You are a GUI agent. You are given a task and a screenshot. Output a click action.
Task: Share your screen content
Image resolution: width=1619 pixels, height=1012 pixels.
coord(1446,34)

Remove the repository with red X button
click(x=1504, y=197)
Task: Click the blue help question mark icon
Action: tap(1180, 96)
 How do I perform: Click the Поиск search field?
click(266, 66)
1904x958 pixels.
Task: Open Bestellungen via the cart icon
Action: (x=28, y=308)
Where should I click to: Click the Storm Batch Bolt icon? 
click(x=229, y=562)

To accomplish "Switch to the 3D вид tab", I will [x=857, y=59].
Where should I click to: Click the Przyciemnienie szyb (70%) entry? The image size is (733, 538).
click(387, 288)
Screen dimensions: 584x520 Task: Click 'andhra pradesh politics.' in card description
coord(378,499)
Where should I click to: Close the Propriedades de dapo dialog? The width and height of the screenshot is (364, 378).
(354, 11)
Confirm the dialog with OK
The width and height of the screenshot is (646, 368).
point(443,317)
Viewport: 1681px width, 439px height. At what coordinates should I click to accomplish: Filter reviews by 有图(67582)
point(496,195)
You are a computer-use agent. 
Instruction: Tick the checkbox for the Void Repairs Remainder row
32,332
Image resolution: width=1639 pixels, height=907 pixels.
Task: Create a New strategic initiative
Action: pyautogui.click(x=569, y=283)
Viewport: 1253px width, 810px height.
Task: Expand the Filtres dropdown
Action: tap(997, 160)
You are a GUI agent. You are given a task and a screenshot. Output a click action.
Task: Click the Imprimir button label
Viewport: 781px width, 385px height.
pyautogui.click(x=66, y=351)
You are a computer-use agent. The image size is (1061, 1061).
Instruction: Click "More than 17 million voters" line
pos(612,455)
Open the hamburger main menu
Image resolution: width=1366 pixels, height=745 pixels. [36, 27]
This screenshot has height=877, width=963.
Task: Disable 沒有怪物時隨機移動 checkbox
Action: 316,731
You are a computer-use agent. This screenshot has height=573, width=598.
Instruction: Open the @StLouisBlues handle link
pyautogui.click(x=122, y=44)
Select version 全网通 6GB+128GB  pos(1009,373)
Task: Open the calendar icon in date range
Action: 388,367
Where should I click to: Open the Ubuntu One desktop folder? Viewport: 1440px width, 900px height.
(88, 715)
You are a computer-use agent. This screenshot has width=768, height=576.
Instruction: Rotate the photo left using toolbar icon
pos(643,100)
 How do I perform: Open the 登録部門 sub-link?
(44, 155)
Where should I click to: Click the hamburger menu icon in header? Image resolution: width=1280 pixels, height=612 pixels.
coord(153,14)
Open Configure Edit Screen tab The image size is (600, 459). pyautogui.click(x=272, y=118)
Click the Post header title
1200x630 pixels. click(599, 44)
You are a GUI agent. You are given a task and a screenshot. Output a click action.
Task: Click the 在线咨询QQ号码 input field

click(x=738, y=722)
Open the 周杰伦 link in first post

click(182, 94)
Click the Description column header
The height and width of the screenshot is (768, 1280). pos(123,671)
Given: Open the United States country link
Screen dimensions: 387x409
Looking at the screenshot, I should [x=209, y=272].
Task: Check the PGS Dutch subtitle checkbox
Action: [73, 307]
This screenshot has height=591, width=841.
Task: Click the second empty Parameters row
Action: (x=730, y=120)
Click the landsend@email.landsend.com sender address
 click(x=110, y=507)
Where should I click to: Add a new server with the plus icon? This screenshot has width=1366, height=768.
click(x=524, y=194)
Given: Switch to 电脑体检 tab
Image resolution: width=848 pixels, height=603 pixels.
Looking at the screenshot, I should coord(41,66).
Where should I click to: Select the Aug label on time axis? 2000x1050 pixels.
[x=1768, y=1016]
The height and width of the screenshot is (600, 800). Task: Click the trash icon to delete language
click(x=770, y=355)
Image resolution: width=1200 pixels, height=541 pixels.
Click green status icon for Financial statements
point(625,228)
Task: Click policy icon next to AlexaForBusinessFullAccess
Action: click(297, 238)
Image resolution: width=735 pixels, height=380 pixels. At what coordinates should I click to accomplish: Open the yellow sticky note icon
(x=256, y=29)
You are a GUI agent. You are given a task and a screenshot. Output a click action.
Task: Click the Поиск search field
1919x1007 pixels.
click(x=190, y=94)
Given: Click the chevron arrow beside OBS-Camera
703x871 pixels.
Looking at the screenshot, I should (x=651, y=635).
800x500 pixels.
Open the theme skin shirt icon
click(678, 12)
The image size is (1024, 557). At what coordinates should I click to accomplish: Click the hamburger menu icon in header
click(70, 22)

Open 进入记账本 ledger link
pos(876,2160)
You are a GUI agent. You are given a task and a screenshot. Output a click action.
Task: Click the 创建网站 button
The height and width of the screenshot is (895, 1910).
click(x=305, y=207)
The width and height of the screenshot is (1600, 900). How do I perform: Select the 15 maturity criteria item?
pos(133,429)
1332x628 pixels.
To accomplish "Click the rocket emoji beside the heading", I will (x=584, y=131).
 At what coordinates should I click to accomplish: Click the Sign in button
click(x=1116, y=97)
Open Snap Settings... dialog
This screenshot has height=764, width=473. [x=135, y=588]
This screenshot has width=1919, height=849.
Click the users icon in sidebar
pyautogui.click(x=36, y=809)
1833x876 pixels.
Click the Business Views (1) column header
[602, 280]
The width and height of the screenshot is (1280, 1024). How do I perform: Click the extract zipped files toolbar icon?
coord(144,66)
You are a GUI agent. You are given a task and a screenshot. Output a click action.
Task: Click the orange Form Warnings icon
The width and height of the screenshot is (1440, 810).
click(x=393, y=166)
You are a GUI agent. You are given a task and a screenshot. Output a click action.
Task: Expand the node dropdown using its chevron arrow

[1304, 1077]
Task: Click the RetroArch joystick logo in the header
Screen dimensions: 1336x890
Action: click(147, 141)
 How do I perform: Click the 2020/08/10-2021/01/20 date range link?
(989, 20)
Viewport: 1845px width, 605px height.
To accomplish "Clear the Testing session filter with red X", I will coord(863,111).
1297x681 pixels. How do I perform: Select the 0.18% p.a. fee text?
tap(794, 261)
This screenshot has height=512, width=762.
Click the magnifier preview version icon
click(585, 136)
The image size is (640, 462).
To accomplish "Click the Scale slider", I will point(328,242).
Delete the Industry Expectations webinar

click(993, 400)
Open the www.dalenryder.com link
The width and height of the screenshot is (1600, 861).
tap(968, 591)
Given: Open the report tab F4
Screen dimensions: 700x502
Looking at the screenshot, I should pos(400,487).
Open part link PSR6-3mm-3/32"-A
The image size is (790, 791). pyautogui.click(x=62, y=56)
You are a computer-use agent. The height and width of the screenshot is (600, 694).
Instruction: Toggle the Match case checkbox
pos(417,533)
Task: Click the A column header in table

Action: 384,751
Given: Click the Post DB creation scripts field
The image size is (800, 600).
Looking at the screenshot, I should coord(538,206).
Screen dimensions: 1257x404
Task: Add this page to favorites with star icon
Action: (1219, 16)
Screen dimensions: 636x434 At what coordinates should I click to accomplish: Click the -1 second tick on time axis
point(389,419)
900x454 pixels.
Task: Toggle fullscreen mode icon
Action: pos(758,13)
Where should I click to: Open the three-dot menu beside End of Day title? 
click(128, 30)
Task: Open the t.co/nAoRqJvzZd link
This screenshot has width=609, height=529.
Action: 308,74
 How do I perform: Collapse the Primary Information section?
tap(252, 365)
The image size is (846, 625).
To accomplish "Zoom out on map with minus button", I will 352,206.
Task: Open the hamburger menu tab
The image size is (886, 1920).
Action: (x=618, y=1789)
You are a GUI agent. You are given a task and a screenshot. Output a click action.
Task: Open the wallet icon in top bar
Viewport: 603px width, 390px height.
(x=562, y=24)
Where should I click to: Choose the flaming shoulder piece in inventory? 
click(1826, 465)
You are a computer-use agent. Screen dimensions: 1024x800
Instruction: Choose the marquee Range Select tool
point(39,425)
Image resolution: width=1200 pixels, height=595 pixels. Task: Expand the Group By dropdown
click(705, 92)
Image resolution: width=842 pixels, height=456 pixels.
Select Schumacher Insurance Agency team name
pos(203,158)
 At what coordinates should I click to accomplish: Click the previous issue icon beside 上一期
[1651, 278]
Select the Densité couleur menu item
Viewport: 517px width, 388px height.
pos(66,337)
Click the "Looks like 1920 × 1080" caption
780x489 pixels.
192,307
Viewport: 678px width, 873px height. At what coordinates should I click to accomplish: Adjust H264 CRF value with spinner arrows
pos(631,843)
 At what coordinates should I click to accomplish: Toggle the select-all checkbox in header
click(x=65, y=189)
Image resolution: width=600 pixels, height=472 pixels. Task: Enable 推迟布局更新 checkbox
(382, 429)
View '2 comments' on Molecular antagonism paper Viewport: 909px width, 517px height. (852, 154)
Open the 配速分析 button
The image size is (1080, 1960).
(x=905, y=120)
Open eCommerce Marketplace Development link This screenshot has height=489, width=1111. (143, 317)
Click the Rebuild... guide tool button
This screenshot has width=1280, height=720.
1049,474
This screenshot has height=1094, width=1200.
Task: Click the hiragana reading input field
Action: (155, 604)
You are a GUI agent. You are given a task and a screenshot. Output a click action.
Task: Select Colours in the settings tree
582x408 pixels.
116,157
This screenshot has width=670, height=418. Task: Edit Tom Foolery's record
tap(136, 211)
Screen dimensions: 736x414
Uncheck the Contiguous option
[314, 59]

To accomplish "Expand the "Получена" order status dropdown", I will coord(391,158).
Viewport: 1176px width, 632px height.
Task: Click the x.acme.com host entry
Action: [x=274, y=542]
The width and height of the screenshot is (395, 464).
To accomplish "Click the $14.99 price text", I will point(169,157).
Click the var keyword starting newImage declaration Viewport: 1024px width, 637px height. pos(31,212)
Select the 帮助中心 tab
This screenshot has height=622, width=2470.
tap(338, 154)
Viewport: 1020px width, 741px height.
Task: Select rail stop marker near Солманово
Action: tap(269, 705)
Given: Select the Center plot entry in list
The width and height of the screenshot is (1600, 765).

*****

- Exercise aim:
Throughout the data, tally the lines that hold the string "Switch" and report the tally alone.

- Response to the exercise:
2